1. The Next Big Thing will Happen Here. I'm not the first one to say it since pretty obvious. New York bloggers are getting their shirts in knots about whether there is an A-List Cabal of Bloggers or whether Blogging is a Movement. Attendees of SXSW had this debate in 1999. The discussion has shifted to how personal publishing will interact with the world at large instead of simply with itself. The cross-currents of Social Software, Multi-Platform Content and Aggregation, File Sharing and Political Activism are about to collide. No one's quite sure how it will play out but I want to be at the center of that whirpool (SXSW 2008?) when it does.

2. Growth can be both emotional and intellectual. I didn't learn much at this year's conference that I didn't already know. I didn't do as much frenetic theorizing about the future as I've done in year's past. I felt let down at first but now I'm ok with it. Its my fifth year at SXSW, my third actively following technology trends. I don't get as wowed as easily and thus spent more of this year reflecting, on my role in this conference and amongst the friends I've made here, on how I want the Internet to be part of my life in the archaic mills of literature production and how much I've changed since I started attending in 1998. This wasn't the year I spotted the Next Big Thing and babbled about it incessantly. This was the year I grew up.

3. I like tradition. While I more than appreciate Mr. McNally's brilliant assessment of conference crowds as "Dumb Mobs", led about by spontaneous bursts of enthusiam, I also love the ritual of it all. I spent much of the week with the same core of people, whom I only see once a year. I have to take them to the Castle Hill Cafe, to Magnolia after Fray Cafe. It wouldn't feel quite like the last night of the conference without Bruce Sterling's house party followed by a 3 A.M. nosh at Katz's Deli, followed by the walk home in the fog of morning.

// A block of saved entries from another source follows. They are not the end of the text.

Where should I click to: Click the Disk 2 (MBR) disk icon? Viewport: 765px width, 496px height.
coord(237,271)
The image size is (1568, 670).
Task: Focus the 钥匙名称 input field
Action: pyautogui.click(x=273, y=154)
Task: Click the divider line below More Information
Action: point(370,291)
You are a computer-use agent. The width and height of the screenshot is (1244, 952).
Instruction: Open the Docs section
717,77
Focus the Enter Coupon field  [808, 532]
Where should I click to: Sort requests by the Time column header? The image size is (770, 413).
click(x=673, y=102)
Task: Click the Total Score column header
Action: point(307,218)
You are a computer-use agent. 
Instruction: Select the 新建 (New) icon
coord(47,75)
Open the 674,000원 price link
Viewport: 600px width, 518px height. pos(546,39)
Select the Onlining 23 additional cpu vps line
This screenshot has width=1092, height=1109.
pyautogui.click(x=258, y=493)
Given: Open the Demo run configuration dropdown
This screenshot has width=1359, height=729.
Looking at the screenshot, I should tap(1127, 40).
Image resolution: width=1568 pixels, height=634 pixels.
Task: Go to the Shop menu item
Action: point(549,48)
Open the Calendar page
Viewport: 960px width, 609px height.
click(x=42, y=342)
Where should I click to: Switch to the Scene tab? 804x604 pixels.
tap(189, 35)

4. As Mr. Wasilyk put it, "This year is notable by who isn't here.". True. Many from the earliest class of SXSW were not in attendence either by choice or unforseen circumstance. I don't know quite what to make of this. I missed them. I hope they still see value in coming to the conference. But if they are ready to move on, that's probably ok too. Mostly it says that the conference is growing up and changing, which is never easy but always necessary.

5. I'm a veteran now and its no big deal. Nikolai Nolan, whose been coming to this conference longer than just about anyone and should be named Official SXSW Historian after accomplishing this remarked "Kevin, you just showed up one year and now you're a star." If he means that I speak on panels and organize group activities then I guess I am. But it's not because I'm some sort of genius. For example, when Dave asked me how I got started doing panels, I told him "I asked Hugh if I could." It's no harder than that. Hugh has said to me repeatedly that the best ideas for panels come from the attendees, not him. So if you felt something missing at this year's conference, an idea unexplored, a trend overlooked, change that. Give Hugh your idea (Hugh at SXSW dot com) in the form of a panel idea, complete with perspective panelists. The worst he can do is say no and even that he does nicely.

6. If you can, experience SXSW with an old friend. That old friend is a little pool of normalcy and reflection in a week that feels like a year-long dream.

7. The more I reach out to new people, the richer my experience is. While I wouldn't trade the time I spend year in and year out with my conference posse for anything, I can't picture this year's festival without Kevin and Kimberly from AOL and the old friends brought along by James and Jessa. They see SXSW with an openness that's both infectuous and humbling. Sharing whatever wisdom I've gathered over the last five years makes me feel like I have a reason for coming here each spring other than hearing my own voice on panels and eating too much rich Texas cuisine. It makes me feel useful, instead of merely satiated.

8. South by Southwest is my New Year's Day. I get into the whole champange and resolutions thing as much as the next person. But my year ends in certainty when I leave California for Austin and begins in earnest when I get home from the conference. It's where I get inspired, recharged and like being born, ready to be the best me I can.

9. Someone has to be willing to sponsor the *nap room* proposed by Min Jung? C'mon.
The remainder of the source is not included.